Recursion could solve this kind of problem easily and perfectly. Code below fits any number of dimensions, and also various length of ranges.
def traversal(ranges, step_size, conjunction = [], &blk)
ranges[0].step(step_size) do |x|
conjunction.push(x)
if ranges.size > 1
traversal(ranges[1..-1], step_size, conjunction, &blk)
else
blk.call(conjunction) if block_given?
conjunction.pop
end
end
conjunction.pop
end
Run: (dimension = 4, length = 3, 3, 4, 2)
x = (1..3)
y = (4..6)
z = (7..10)
w = (100..101)
test_data = [x, y, z, w]
step_size = 1
traversal(test_data, step_size) do |x|
puts "Point: #{x.join('-')}"
end
Output: (72 points in total, which is 3 * 3 * 4 * 2)
Point: 1-4-7-100
Point: 1-4-7-101
Point: 1-4-8-100
Point: 1-4-8-101
Point: 1-4-9-100
Point: 1-4-9-101
Point: 1-4-10-100
Point: 1-4-10-101
Point: 1-5-7-100
Point: 1-5-7-101
Point: 1-5-8-100
Point: 1-5-8-101
Point: 1-5-9-100
Point: 1-5-9-101
Point: 1-5-10-100
Point: 1-5-10-101
Point: 1-6-7-100
Point: 1-6-7-101
Point: 1-6-8-100
Point: 1-6-8-101
Point: 1-6-9-100
Point: 1-6-9-101
Point: 1-6-10-100
Point: 1-6-10-101
Point: 2-4-7-100
Point: 2-4-7-101
Point: 2-4-8-100
Point: 2-4-8-101
Point: 2-4-9-100
Point: 2-4-9-101
Point: 2-4-10-100
Point: 2-4-10-101
Point: 2-5-7-100
Point: 2-5-7-101
Point: 2-5-8-100
Point: 2-5-8-101
Point: 2-5-9-100
Point: 2-5-9-101
Point: 2-5-10-100
Point: 2-5-10-101
Point: 2-6-7-100
Point: 2-6-7-101
Point: 2-6-8-100
Point: 2-6-8-101
Point: 2-6-9-100
Point: 2-6-9-101
Point: 2-6-10-100
Point: 2-6-10-101
Point: 3-4-7-100
Point: 3-4-7-101
Point: 3-4-8-100
Point: 3-4-8-101
Point: 3-4-9-100
Point: 3-4-9-101
Point: 3-4-10-100
Point: 3-4-10-101
Point: 3-5-7-100
Point: 3-5-7-101
Point: 3-5-8-100
Point: 3-5-8-101
Point: 3-5-9-100
Point: 3-5-9-101
Point: 3-5-10-100
Point: 3-5-10-101
Point: 3-6-7-100
Point: 3-6-7-101
Point: 3-6-8-100
Point: 3-6-8-101
Point: 3-6-9-100
Point: 3-6-9-101
Point: 3-6-10-100
Point: 3-6-10-101
If ranges are not too big you can do something like this:
n = 5 # 5 dimentions
x = (-1..1).to_a
x.product(*[x]*(n-1)).each {|i| p i}
Result:
[-1, -1, -1, -1, -1]
[-1, -1, -1, -1, 0]
[-1, -1, -1, -1, 1]
[-1, -1, -1, 0, -1]
[-1, -1, -1, 0, 0]
[-1, -1, -1, 0, 1]
[-1, -1, -1, 1, -1]
[-1, -1, -1, 1, 0]
[-1, -1, -1, 1, 1]
[-1, -1, 0, -1, -1]
[-1, -1, 0, -1, 0]
# skipped
This is what you could do... here is an example iterator.
#next(l[dim] array of lower ranges ,h[dim] = upper ranges, step[dim], dim = dimensions -1, curr[dim] = current state in dim dimensions )

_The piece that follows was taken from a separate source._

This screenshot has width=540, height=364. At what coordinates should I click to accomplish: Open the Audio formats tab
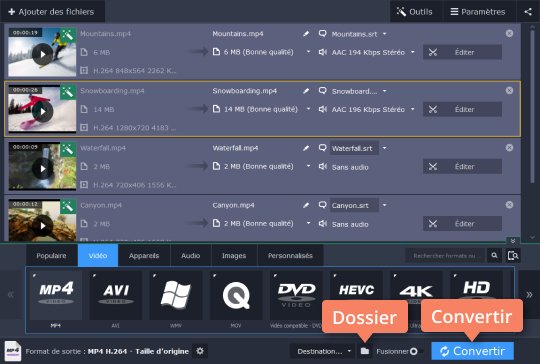(190, 256)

def nextx(l ,h, step, dim, curr)
x = dim
update= false
while (update==false)
if curr[x] == h[x]
if x > 0
x = x-1
else
exit
end
else
curr[x]= curr[x]+step[x]
while (x < dim)
x = x+1
curr[x] = l[x]
end
update = true
end
end
return curr
end
l = [0,0,0]
h = [3,3,3]
step = [1,1,1]
currx = [0,0,2]
i = 0
while i < 70
currx = nextx(l, h, step, 2, currx)
puts currx.inspect
i=i+1
end
This is typically encountered in algorithms that explore a search space. The do loops are creating a product space from the one dimensional ranges.

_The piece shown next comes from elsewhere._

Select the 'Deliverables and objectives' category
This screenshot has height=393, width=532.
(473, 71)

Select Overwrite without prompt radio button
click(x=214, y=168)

First pack as many ranges are needed into an array e.g.
search_space_1Ds = [x_range.step(step_size).to_a, y_range.step(step_size).to_a, z_range.step(step_size).to_a]
then the following will work with an arbitrary number of dimensions.
search_space = search_spaces_1Ds.shift.product(*search_space_1Ds)
search_space.map do |vec|
# calculate something with vec
end
This implementation is not only concise, it makes it very clear what your algorithm is doing; enumerating through a search space that is created as the product space of the one dimensional search spaces.